1979 – A decision was taken by the British government to increase the size of the RUC by 1,000 officers to 7,500. This reflected a continuation of the policy of ‘Ulsterisation’ or ‘police primacy’. There was some continuing friction between the British Army and the RUC over this policy. On 2 October 1979 a new post of security Co-ordinator for Northern Ireland was created to try to improve relations between the BA and the RUC.

1985 – James Molyneaux, leader of the Ulster Unionist Party (UUP), and Ian Paisley, leader of the Democratic Unionist Party (DUP), attended a meeting at Downing Street, London, with British Prime Minister, Margaret Thatcher. The two Unionist leaders had asked for the meeting to protest at the continuing Anglo-Irish talks between the two governments.

1988 – Three members of the IRA were shot dead by soldiers of the Special Air Force (SAS) near Drumnakilly, Co Tyrone.

1995 – President of Sinn Féin (SF), Gerry Adams, said that his party would consider constructively any proposals which addressed the decommissioning of paramilitary weapons. However, Vice-President of SF, Martin McGuinness, ruled out the possibility of the IRA decommissioning any weapons as a way of overcoming the deadlock in the peace process.

1996 – Following a series of interviews the Police Authority of Northern Ireland announced that Ronnie Flanagan was to be appointed as the new RUC Chief Constable. Ronnie Flanagan took over from Hugh Annesley in November 1996.

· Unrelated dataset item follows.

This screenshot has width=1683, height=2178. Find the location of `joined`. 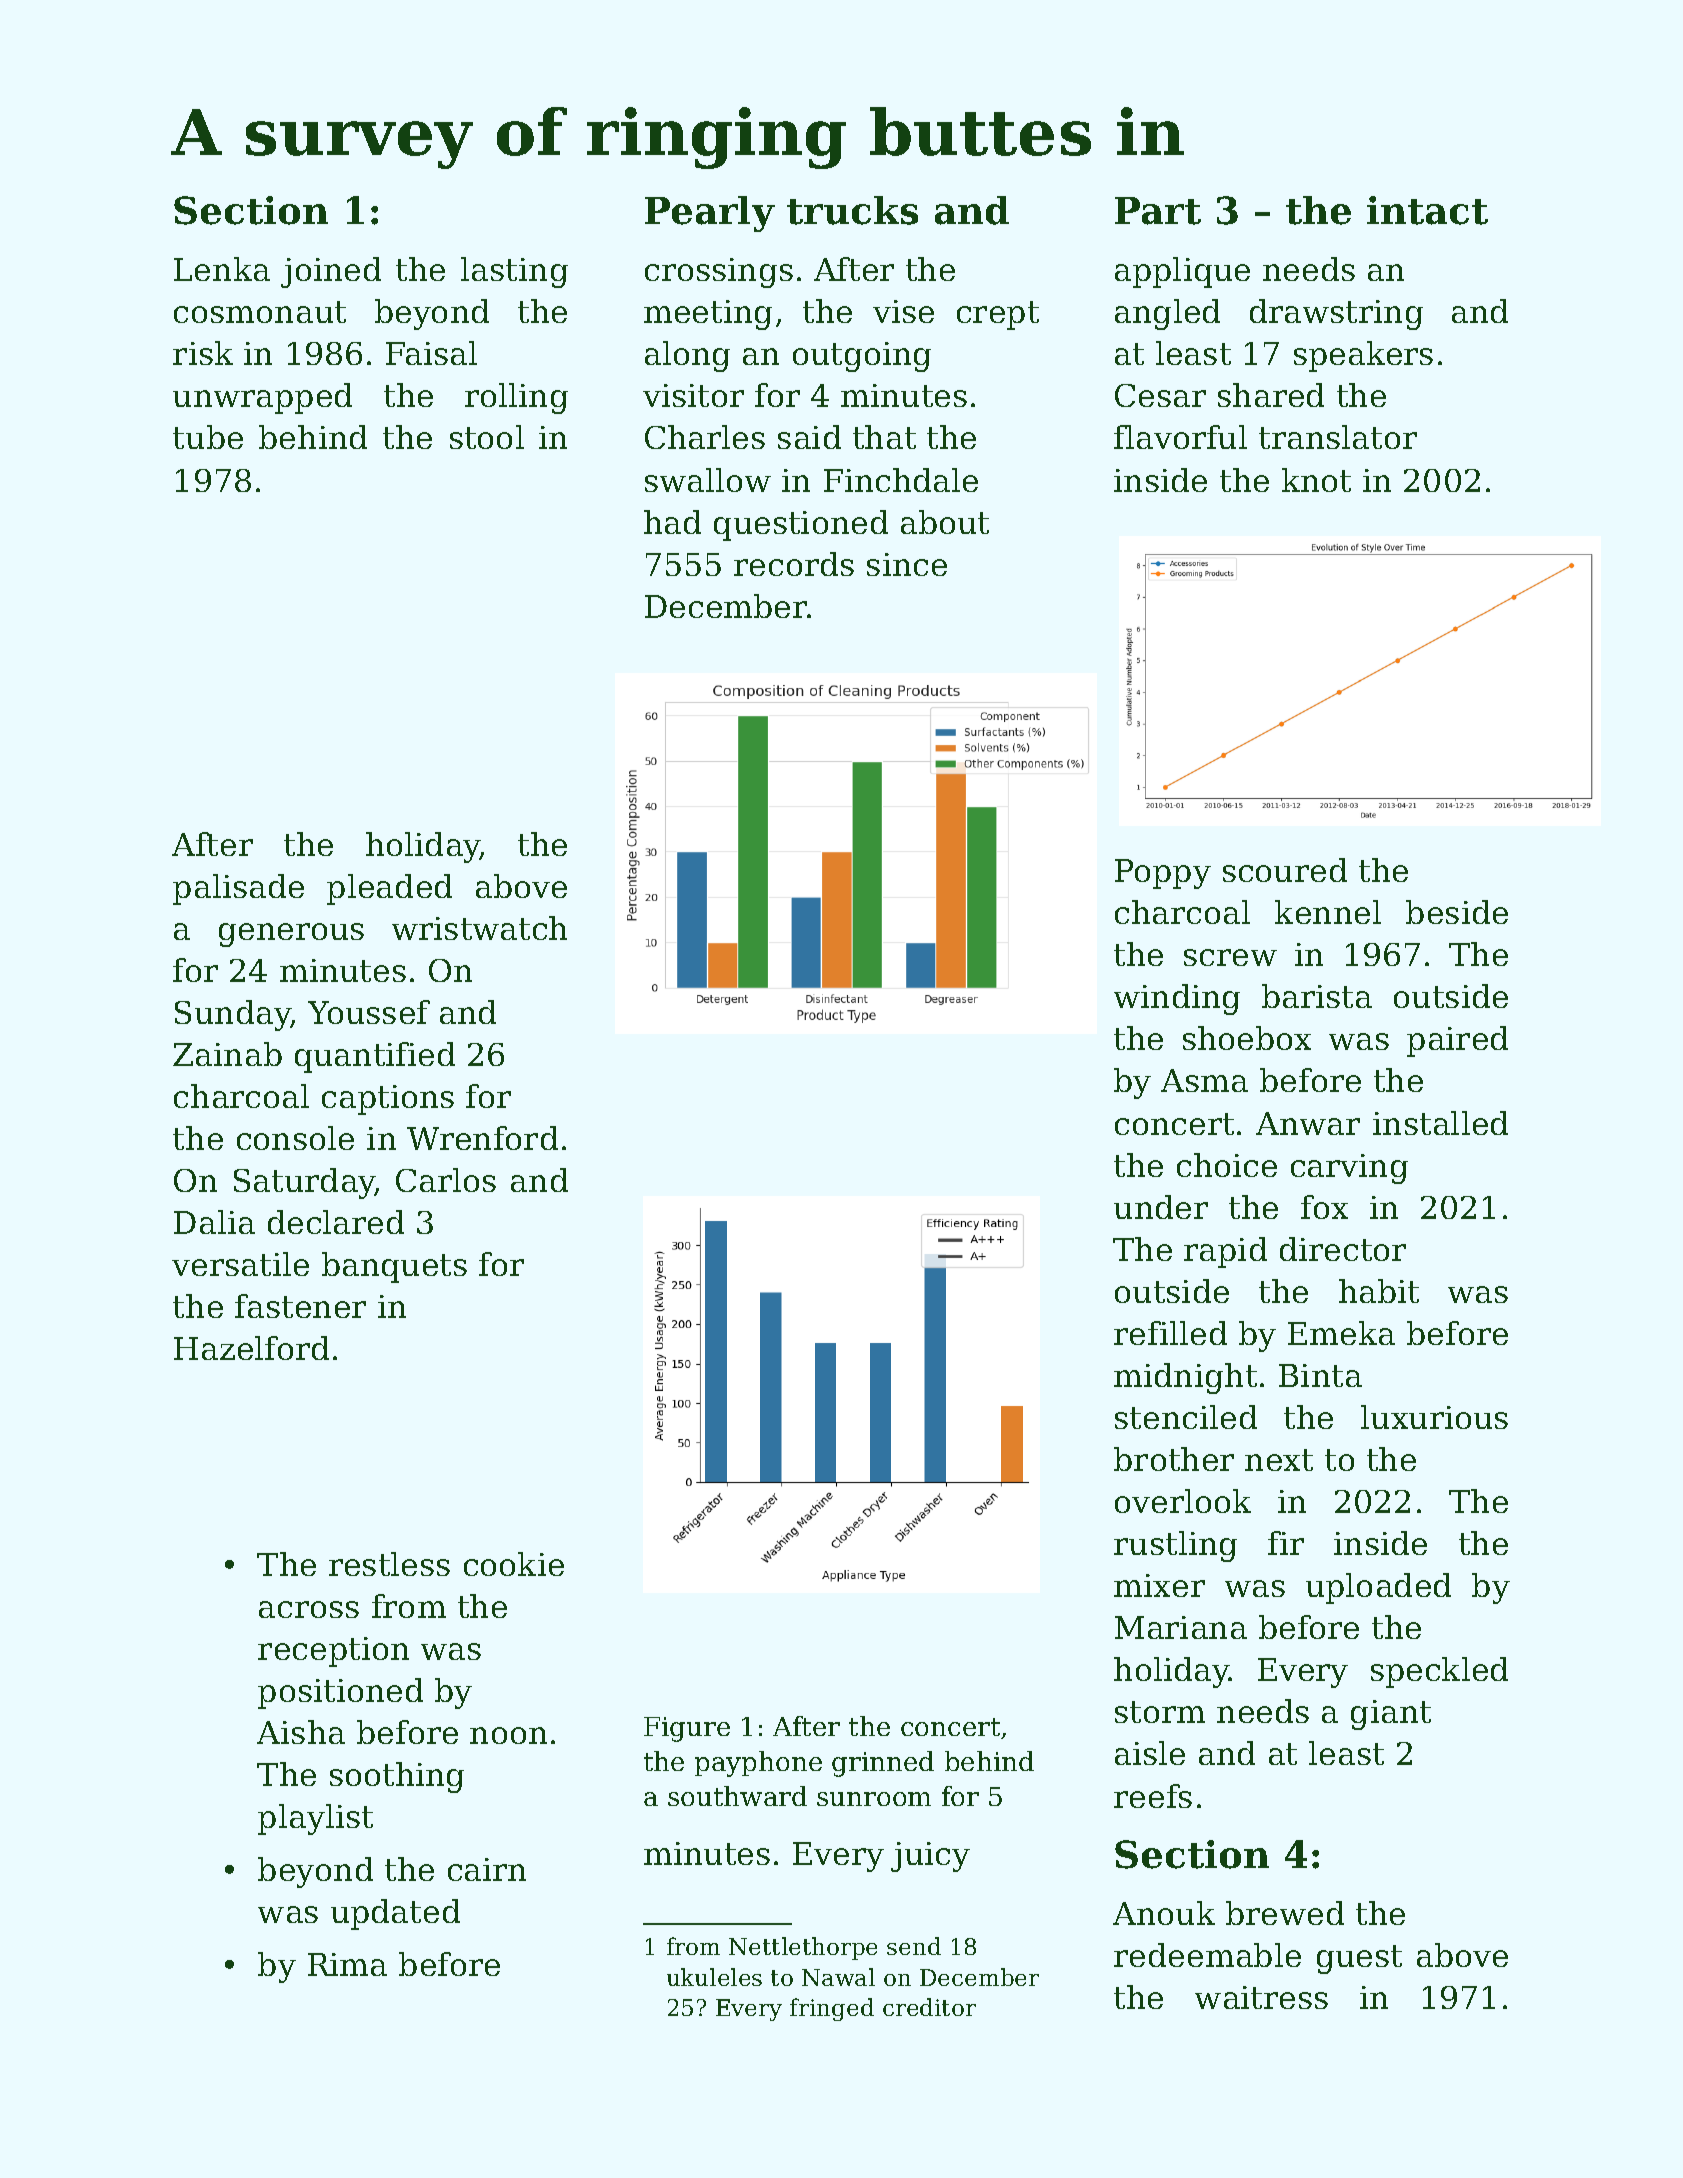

1997 – The New Barnsley RUC police station in west Belfast was attacked by a crowd of people who threw petrol bombs and set a lookout post on fire. The RUC responded by firing plastic baton rounds. The Royal Black Preceptory cancelled or rerouted planned parades in Strabane and Pomeroy, Co Tyrone, and Bellaghy, Co Derry.

1997 – U2 returns home for the first of two shows at Dublin’s Lansdowne Road stadium.

1999 – The LVF announced that it intended to engage in a second handover of weapons following an earlier initiative on 18 December 1998.

2000 – SDLP leader John Hume, announces his intention to quit as a Stormont Assembly member.

2000 – As many as 21 houses in the County Antrim town of Carrickfergus are attacked in incidents linked to the North’s bitter loyalist feud.

2001 – Death of Donal O’Sullivan; he was Cork’s captain in the 1956 All-Ireland football final against Galway and prominent in GAA administration at county and provincial level.

2001 – The RUC stated that Loyalist paramilitaries had carried out 129 pipe-bomb attacks so far this year. Of these 53 had exploded and 89 were defused. Sinn Féin Chairman, Mitchel McLaughlin, accused Secretary of State, John Reid, of turning a blind eye to ongoing Loyalist attacks.

2001 – The Northern Ireland Housing Executive (NIHE) published its Annual Report which marked the 30th anniversary since it was established in 1971. The report showed that a total of 22,000 people were on the public sector housing waiting list and of these 10,366 were classified as being in urgent need. According to the report there were 44,000 dwellings unfit for human habitation in Northern Ireland.

2002 – The UN High Commissioner for Human Rights, Mary Robinson accuses the United States of trying to scale back plans to save the world’s poorest people.

2013 – World-renowned poet and playwright Seamus Heaney died in the Blackrock Clinic in Dublin following a short illness, aged 74.